Jumping in the way back machine, five or six years ago I was working on a large web application, it was Macadamian's first project where the engineering team implemented the output of an interaction designer. When asked, I told the designer to go ahead, don't let technology limit your designs. Sure enough, we ended up creating an impressive web application (see left) with all the bells and whistles of a rich internet application, all back in 2003. I also lived at work for weeks implementing all that cool stuff. I wish I had read this article back then!
At Macadamian, we have had a world class user experience group in-house for the past few years. Learning to work with this new UX group was not an easy task for a primarily engineering and quality assurance company. It took more then a couple of months to work out the process for collaboration between UX and engineering. Everything Tim has discussed we have also learned, the hard way.
Being that I come from the engineering side of Macadamian, and that most of the costs of the project are on the engineering side of the project, the point that jumped out at me the most was the suggestion to listen to the concerns of the developers.
The first few combined projects between the engineering and UX group resulted in significant schedule delays and cost overruns on the engineering side due to really good, really cutting edge, and extremely difficult to implement designs coming out the UX group. When the estimates were created, the estimator put time in to basically add some form fields, text, and maybe a graphic or two. Pretty naive.
Unfortunately (or fortunately depending on your perspective), the customer saw these designs, loved them, and then expected to get them for the same price as that form with 23 checkboxes and 97 form fields. The complexity and innovation required on the UX side was not expected on the fixed-bid engineering side.
To solve this problem, a simple (and in hindsight, obvious) process improvement was made. The developers had a chance to look over the designs prior to the customer seeing them. This allowed any potential design decisions that would adversely impact the schedule and cost to be caught, and fully discussed prior to the designs being approved by the customer. It wasn't that engineering had a veto over the design, it was allowing the usability group to be made aware of any potential technology challenges to be discussed earlier in the cycle.

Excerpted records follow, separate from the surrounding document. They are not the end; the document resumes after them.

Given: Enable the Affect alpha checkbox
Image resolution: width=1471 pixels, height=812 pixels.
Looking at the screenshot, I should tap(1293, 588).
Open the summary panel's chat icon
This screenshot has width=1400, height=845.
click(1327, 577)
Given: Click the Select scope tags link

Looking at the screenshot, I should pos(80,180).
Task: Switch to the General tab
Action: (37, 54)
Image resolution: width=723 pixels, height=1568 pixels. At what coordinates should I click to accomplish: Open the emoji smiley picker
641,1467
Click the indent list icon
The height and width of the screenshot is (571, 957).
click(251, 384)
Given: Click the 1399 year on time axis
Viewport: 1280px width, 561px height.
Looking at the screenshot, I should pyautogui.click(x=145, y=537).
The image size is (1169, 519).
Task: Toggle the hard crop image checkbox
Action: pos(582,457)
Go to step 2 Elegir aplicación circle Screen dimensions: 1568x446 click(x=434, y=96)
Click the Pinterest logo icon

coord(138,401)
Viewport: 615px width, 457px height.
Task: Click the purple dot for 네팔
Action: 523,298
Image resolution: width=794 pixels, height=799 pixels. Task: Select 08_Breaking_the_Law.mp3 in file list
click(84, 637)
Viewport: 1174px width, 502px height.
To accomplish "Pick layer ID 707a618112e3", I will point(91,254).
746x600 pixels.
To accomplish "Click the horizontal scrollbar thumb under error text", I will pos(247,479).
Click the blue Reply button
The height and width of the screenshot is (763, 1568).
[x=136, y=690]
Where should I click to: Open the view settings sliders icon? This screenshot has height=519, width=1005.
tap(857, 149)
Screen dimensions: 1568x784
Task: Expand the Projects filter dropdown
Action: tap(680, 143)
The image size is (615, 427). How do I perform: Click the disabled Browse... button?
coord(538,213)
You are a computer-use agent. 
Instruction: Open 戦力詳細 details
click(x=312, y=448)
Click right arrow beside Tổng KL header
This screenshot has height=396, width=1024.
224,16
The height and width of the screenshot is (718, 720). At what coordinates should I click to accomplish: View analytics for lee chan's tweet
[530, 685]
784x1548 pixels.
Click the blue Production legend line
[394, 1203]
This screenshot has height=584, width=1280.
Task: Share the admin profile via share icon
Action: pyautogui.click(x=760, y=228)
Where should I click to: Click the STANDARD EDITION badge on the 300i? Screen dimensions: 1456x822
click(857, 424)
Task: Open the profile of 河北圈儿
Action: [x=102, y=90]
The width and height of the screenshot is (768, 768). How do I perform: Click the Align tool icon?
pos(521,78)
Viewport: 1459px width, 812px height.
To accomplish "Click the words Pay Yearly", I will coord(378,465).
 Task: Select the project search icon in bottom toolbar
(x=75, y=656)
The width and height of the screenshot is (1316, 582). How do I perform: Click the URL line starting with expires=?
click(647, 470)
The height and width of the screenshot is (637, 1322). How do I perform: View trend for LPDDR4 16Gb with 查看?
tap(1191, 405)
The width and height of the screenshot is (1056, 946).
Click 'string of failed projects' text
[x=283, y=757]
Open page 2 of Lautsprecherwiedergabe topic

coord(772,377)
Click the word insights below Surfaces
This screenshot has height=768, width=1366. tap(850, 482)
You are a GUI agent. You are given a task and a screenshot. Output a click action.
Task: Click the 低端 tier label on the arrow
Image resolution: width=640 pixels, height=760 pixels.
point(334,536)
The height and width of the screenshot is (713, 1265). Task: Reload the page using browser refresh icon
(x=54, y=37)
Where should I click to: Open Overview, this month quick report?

This allowed the two groups to work closely together and solve any potential issues. Sometimes the UX folks were able to convince the developers of the critical nature of the particular design, and other times the user experience group came up with another solution that was just as usable, but much easier to implement. However, don't confuse this approach with one where technology drives what personas can and cannot do with the product, that would be a mistake. User needs have to drive the design.